Like diabetes, hypertension rates in the United States and worldwide have exploded. In fact, researchers estimate that 1.3 billion people worldwide suffer from it.1 For most primary care physicians, this is fairly easily handled by encouraging the patient to make lifestyle changes to control their blood pressure (BP), as well as prescribing BP-lowering medications. But, for eye care clinicians, lowering BP can have a dangerous side effect: elevated risk for glaucoma. Although it is weak, researchers point to a significant positive relationship between systemic blood pressure and intraocular pressure (IOP). “The relationship between glaucoma and systemic hypertension is multifaceted and often puzzling,” reads a new report, published in the Journal of Glaucoma.2

Part of that puzzle involves narrowing in on precisely what that relationship is. The authors relied on population-based studies, prospective longitudinal studies and randomized clinical trials to organize “evidence that lower systemic BP and lower ocular perfusion pressure are associated with greater glaucoma prevalence and a higher rate of glaucoma progression.” However, they are careful not to imply that treating systemic hypertension increases the risk of glaucoma.

Glaucoma specialist James Fanelli, OD, says that this research is more evidence to support the idea that optometrists “should consider systemic blood pressure a modifiable risk factor for both glaucoma development and glaucoma progression.”

But it isn’t a simple see-saw effect in which one goes up, causing the other to go down.

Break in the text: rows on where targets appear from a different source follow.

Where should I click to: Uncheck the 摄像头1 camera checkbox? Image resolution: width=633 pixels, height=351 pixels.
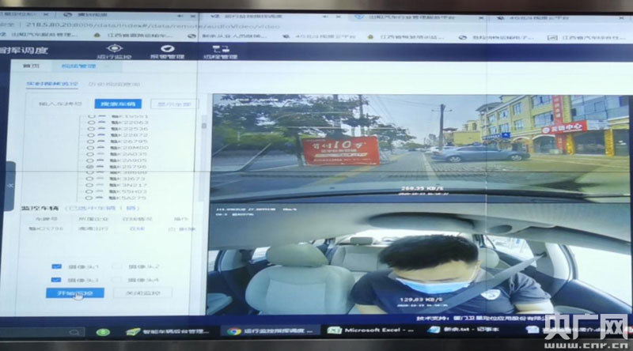click(56, 266)
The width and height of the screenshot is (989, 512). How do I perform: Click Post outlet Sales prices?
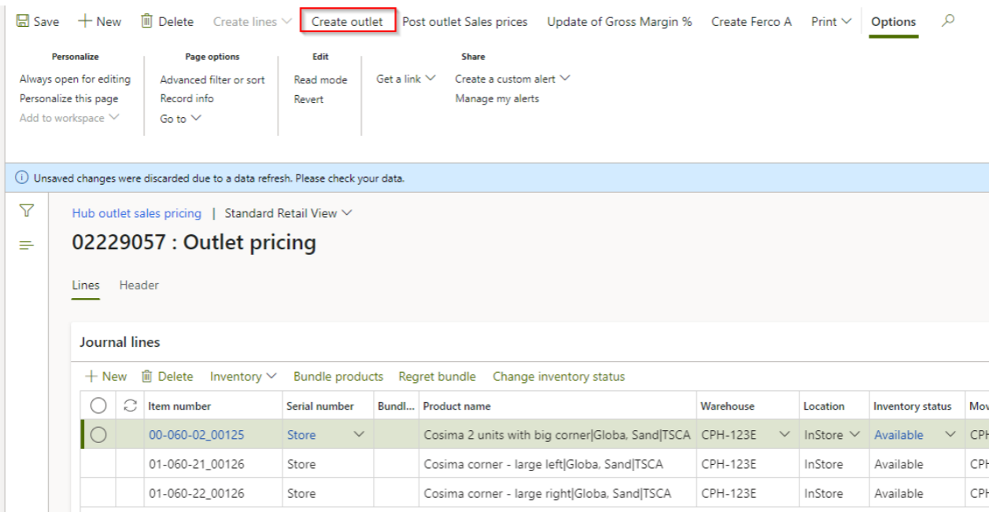pos(465,21)
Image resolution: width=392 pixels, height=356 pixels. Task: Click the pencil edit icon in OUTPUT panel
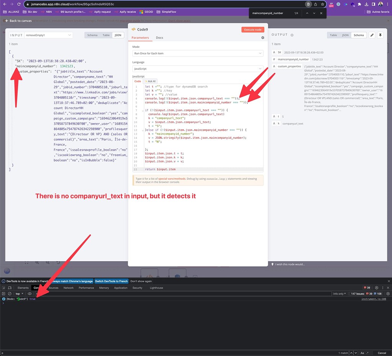(372, 35)
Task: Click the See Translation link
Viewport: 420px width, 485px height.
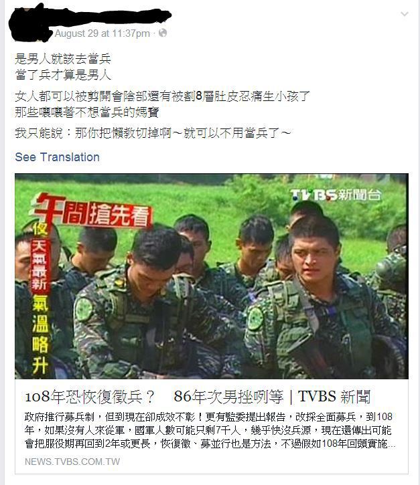Action: (58, 157)
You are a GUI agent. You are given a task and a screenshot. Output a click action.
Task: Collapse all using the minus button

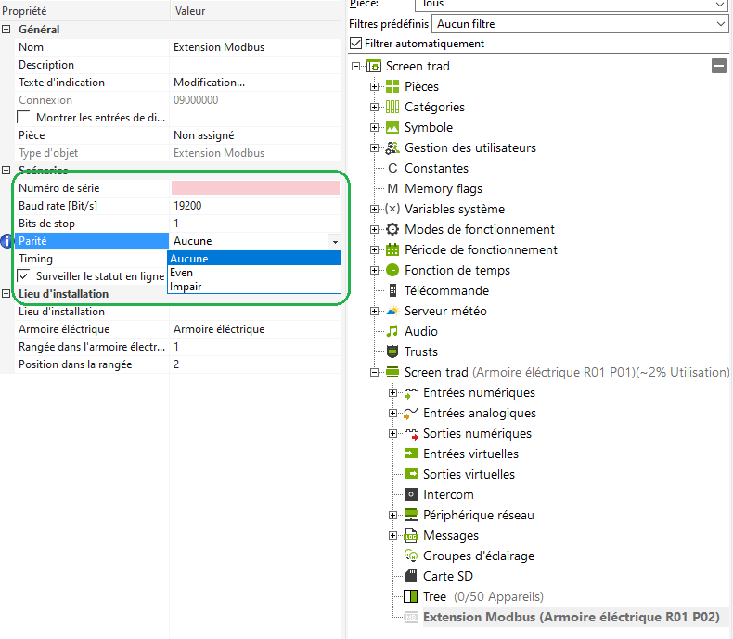pyautogui.click(x=718, y=66)
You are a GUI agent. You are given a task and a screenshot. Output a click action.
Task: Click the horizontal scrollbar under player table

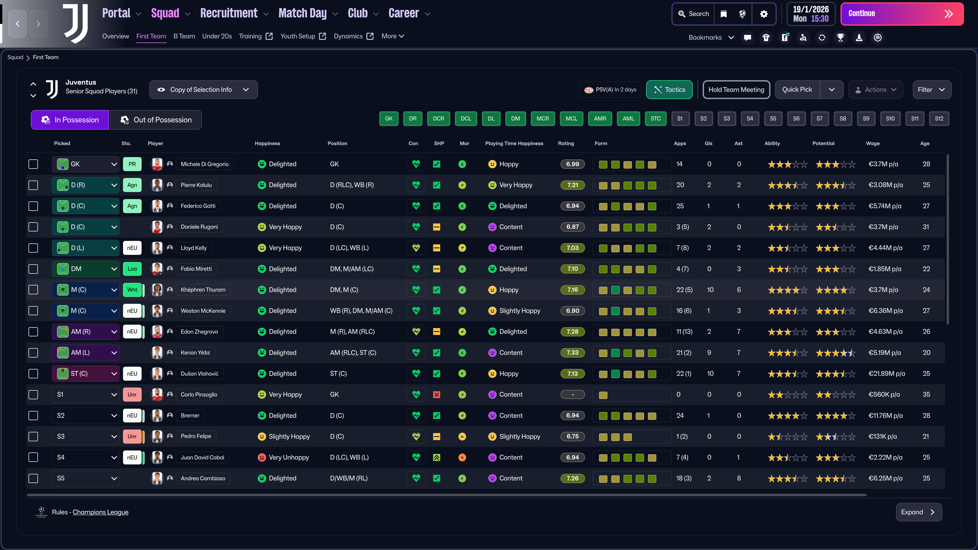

One of the major findings of the research shows that “extreme falls in nighttime—but not daytime—systolic and diastolic blood pressure were significantly associated with a higher prevalence of glaucomatous optic neuropathy.”

Dr. Fanelli adds that patients should avoid taking BP medications at night, as a nocturnal drop in BP is often when IOP tends to increase.

Due to the nuanced nature of BP and IOP, the authors recommend a closer relationship between eye care and primary care physicians for patients straddling the hypertension-glaucoma risk.

“ODs don't interact with internal medicine and family practice and the medical community as a whole enough,” Dr. Fanelli adds. “We need to comanage and take an active role. It needs to be done all the time, effectively, competently and smoothly.”

1. Bloch MJ. Worldwide prevalence of hypertension exceeds 1.3 billion. J American Society of Hypertension: JASH. 2016;10(10):753-4.
2. De Moraes C, Cioffi G, Weinreb R, Liebmann J. Perspective: new recommendations for the treatment of systemic hypertension and their potential implications for glaucoma management. J Glaucoma. May 10, 2018. [Epub ahead of print].